Stored items:
===============
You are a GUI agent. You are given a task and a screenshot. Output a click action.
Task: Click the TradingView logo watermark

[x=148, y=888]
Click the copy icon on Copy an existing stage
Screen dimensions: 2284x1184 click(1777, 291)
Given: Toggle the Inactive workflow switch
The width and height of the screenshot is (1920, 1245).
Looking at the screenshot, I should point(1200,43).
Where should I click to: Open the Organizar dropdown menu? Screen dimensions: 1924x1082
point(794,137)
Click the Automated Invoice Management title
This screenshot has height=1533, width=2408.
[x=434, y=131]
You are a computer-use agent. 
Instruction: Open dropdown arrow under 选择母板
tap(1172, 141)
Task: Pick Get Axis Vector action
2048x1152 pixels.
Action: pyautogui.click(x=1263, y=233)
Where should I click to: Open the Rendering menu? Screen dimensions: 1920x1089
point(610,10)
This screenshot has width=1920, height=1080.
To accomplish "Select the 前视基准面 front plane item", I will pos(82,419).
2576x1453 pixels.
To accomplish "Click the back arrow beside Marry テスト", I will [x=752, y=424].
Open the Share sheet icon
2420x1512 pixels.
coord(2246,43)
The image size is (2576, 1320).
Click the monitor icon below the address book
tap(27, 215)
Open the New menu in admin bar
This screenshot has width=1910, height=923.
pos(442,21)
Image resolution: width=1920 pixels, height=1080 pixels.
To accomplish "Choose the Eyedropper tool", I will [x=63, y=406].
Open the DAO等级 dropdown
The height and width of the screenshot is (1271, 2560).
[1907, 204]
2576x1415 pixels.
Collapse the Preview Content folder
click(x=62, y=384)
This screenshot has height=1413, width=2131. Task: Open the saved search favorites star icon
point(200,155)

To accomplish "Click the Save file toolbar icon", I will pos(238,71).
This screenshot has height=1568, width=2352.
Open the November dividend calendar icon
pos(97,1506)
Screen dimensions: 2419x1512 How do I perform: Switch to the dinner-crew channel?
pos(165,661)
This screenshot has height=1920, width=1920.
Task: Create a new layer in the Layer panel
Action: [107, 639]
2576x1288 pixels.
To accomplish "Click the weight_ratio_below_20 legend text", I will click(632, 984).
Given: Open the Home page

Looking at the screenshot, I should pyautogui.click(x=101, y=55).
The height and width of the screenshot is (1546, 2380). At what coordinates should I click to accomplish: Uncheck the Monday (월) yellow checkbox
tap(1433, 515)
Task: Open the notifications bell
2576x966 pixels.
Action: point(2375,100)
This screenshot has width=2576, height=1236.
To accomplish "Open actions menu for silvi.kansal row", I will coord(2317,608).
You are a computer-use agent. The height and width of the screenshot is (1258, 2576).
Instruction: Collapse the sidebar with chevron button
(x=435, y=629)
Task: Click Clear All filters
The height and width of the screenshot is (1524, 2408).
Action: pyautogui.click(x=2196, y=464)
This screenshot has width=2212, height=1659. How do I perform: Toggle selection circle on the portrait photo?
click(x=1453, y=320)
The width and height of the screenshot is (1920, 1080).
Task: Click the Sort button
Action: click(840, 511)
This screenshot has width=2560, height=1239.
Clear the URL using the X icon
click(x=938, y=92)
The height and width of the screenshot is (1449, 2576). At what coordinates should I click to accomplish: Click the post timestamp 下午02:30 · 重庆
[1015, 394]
===============
## [Task description]
List, from the entries above, every line in which the word "agent" shows up.

## [Answer to this problem]
You are a GUI agent. You are given a task and a screenshot. Output a click action.
You are a computer-use agent. 
You are a computer-use agent. The height and width of the screenshot is (1258, 2576).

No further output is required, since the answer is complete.